Dataset excerpts>
________________________
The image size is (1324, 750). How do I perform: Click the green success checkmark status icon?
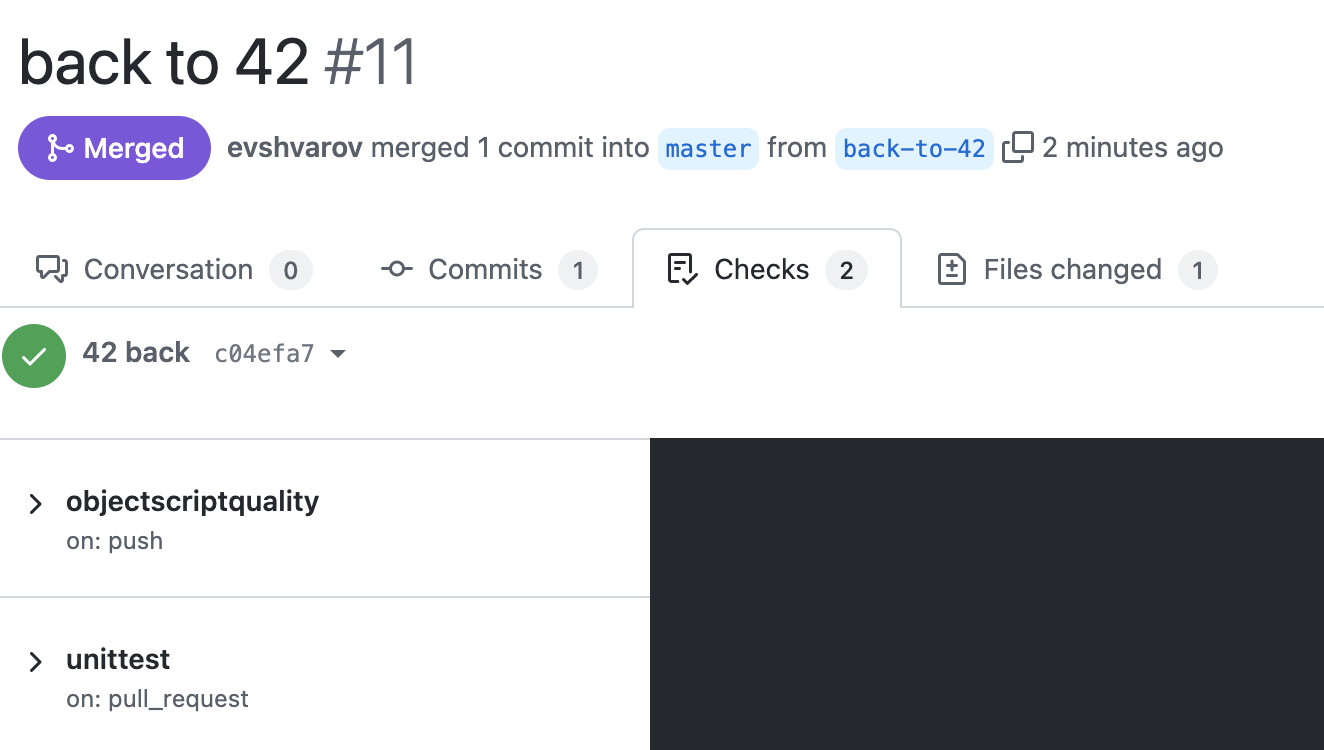tap(34, 355)
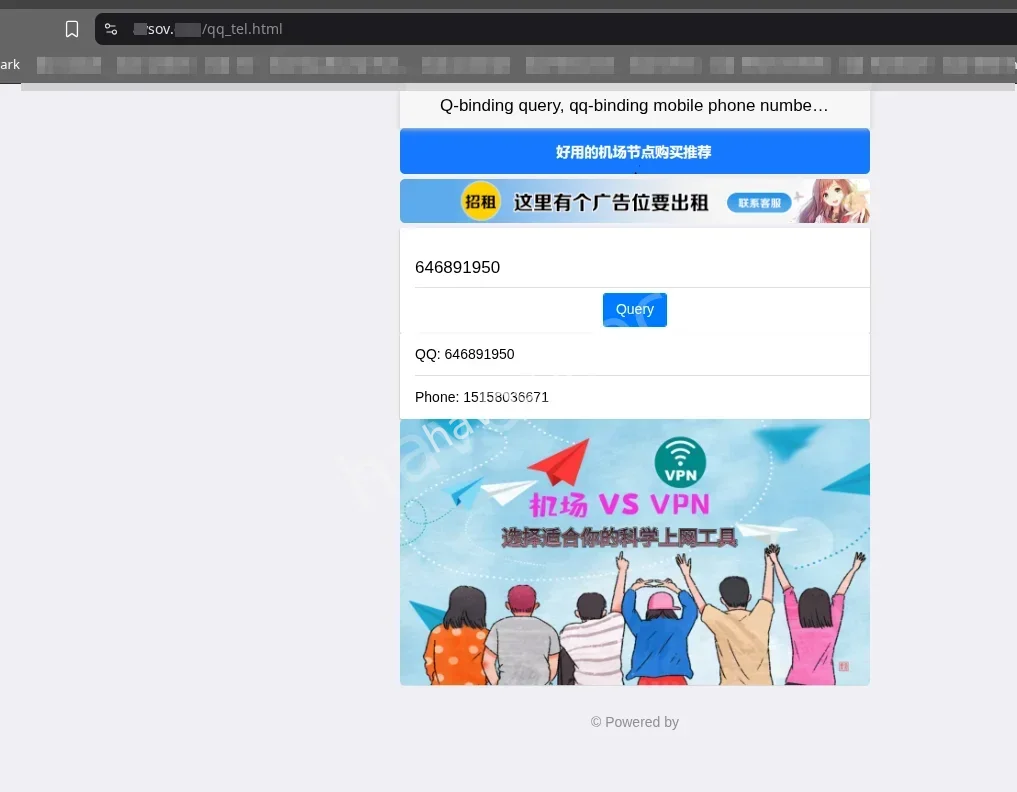This screenshot has height=792, width=1017.
Task: Open the site information icon in address bar
Action: pos(111,29)
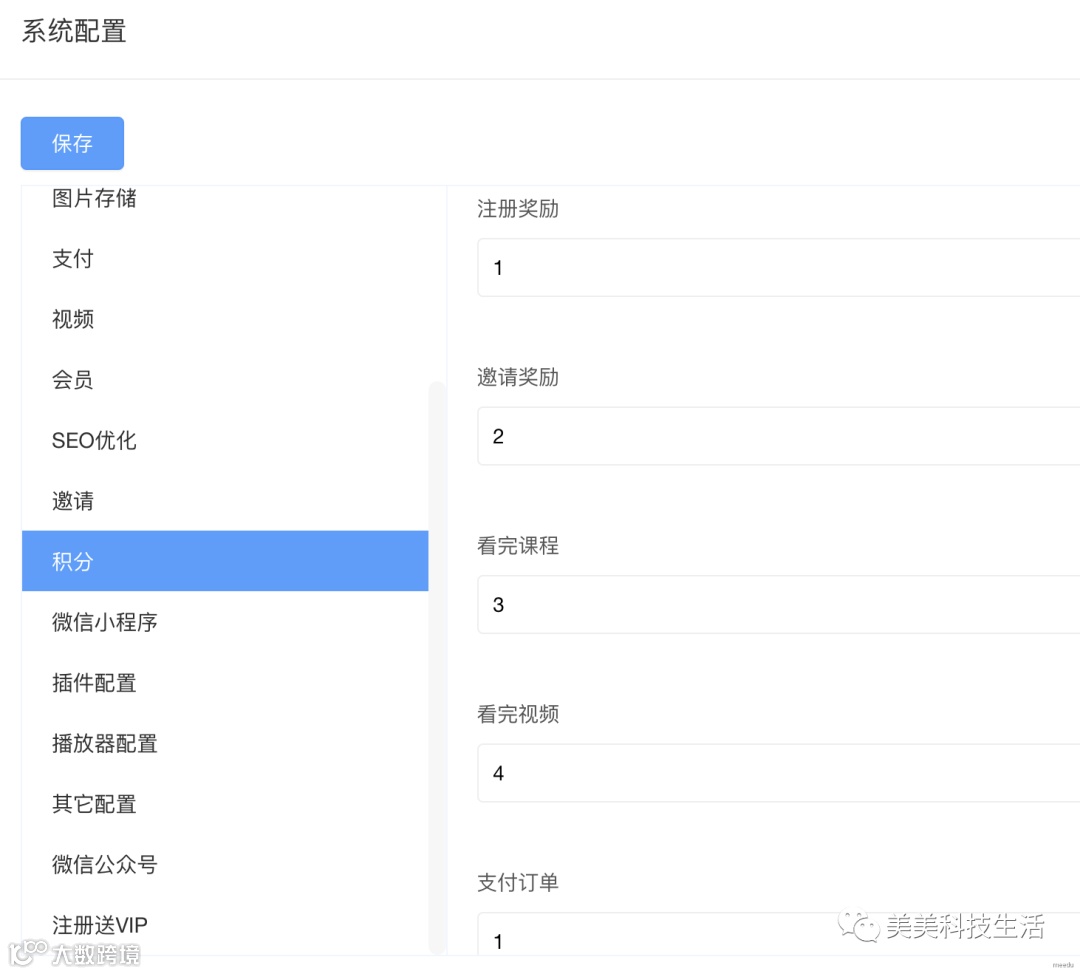
Task: Select 插件配置 in the sidebar
Action: (94, 683)
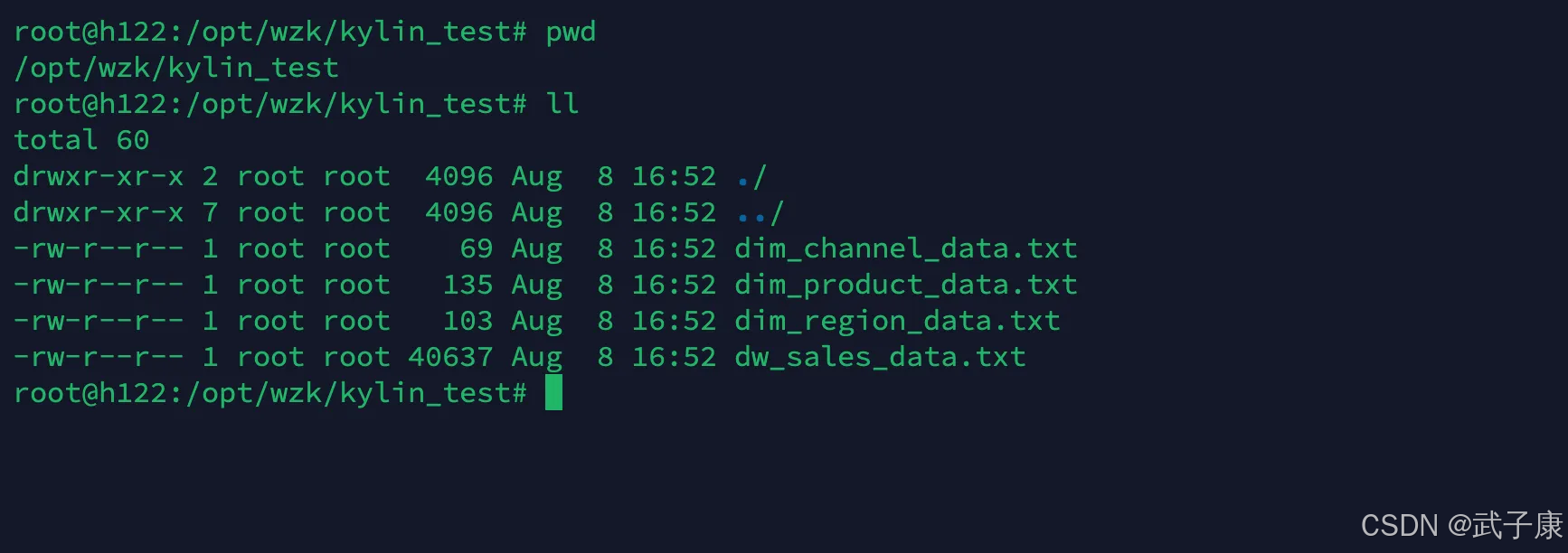Click the typed pwd command
The width and height of the screenshot is (1568, 553).
[x=571, y=32]
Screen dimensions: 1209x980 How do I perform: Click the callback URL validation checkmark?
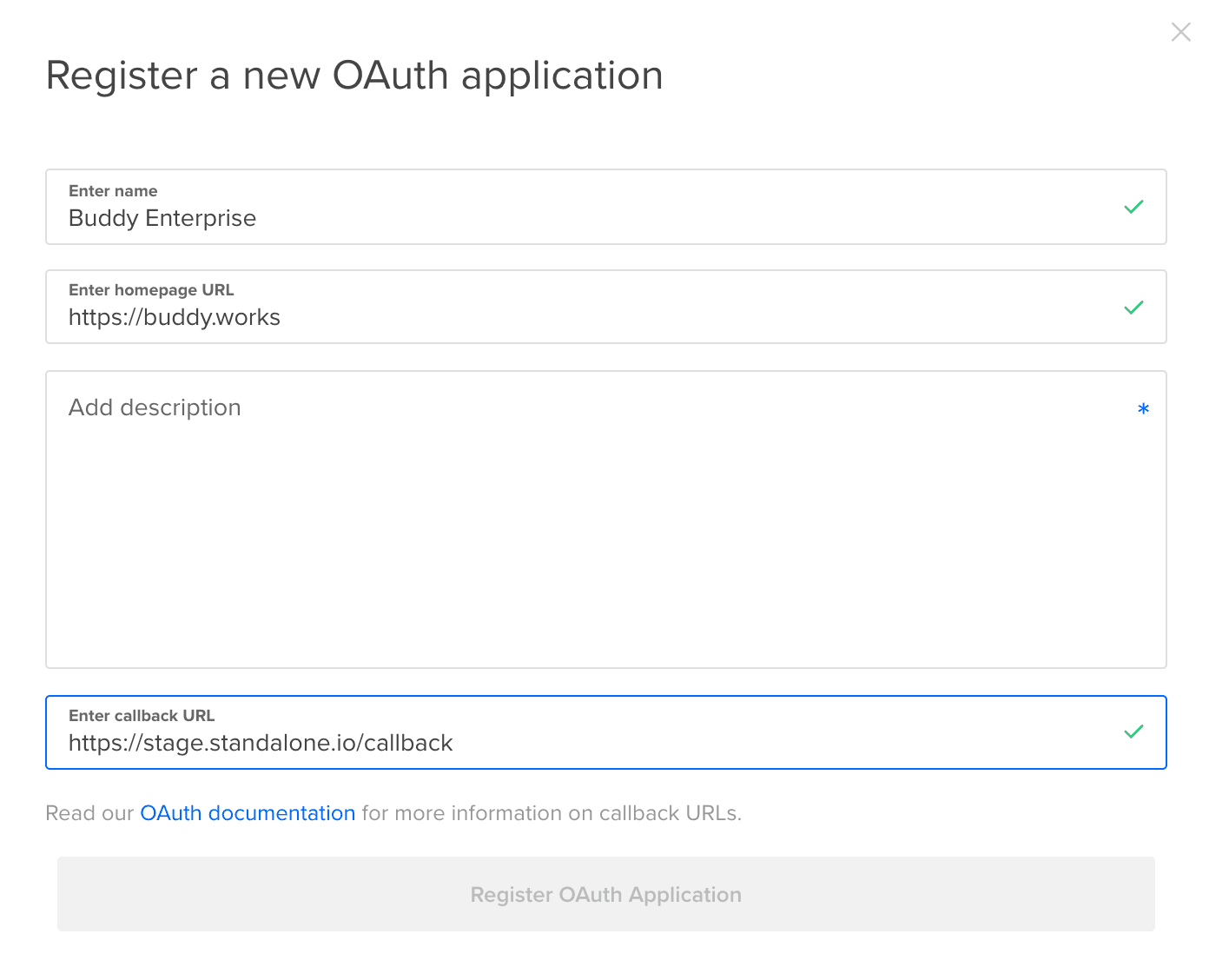tap(1133, 732)
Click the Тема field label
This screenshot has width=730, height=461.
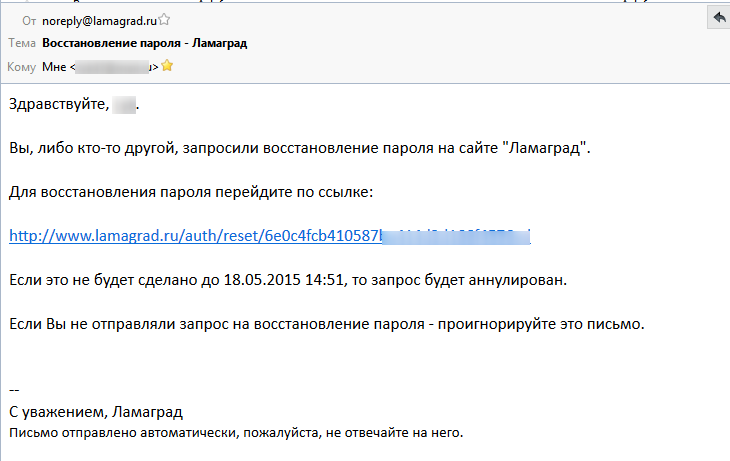coord(22,43)
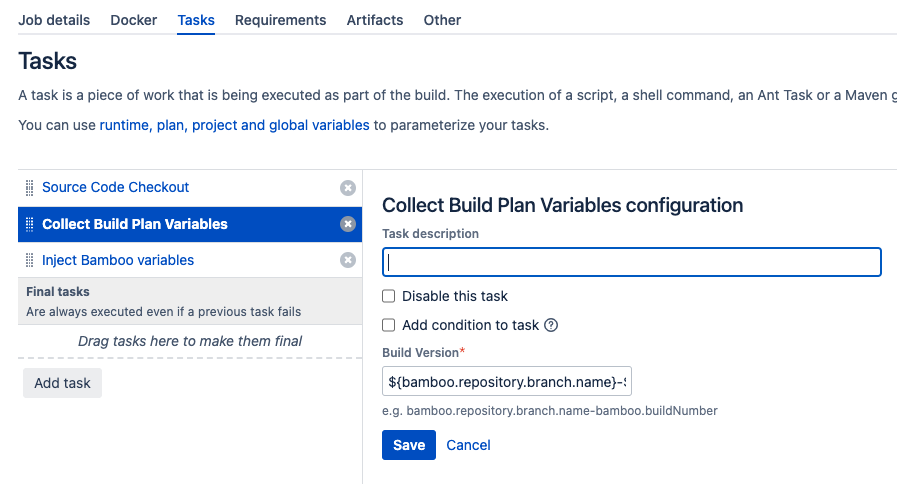Remove the Inject Bamboo variables task

[347, 260]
________________________
Activity>
All of the records above should be written out exactly, with the pictures left out.

Task output>
The image size is (1324, 750). How do I perform: Click the green success checkmark status icon?
tap(34, 355)
This screenshot has height=792, width=1017.
Task: Open the site information icon in address bar
Action: pos(111,29)
Task: Select 插件配置 in the sidebar
Action: (94, 683)
Click the typed pwd command
The width and height of the screenshot is (1568, 553).
[x=571, y=32]
Screen dimensions: 1209x980 How do I perform: Click the callback URL validation checkmark?
tap(1133, 732)
Click the Тема field label
This screenshot has width=730, height=461.
coord(22,43)
Remove the Inject Bamboo variables task

[347, 260]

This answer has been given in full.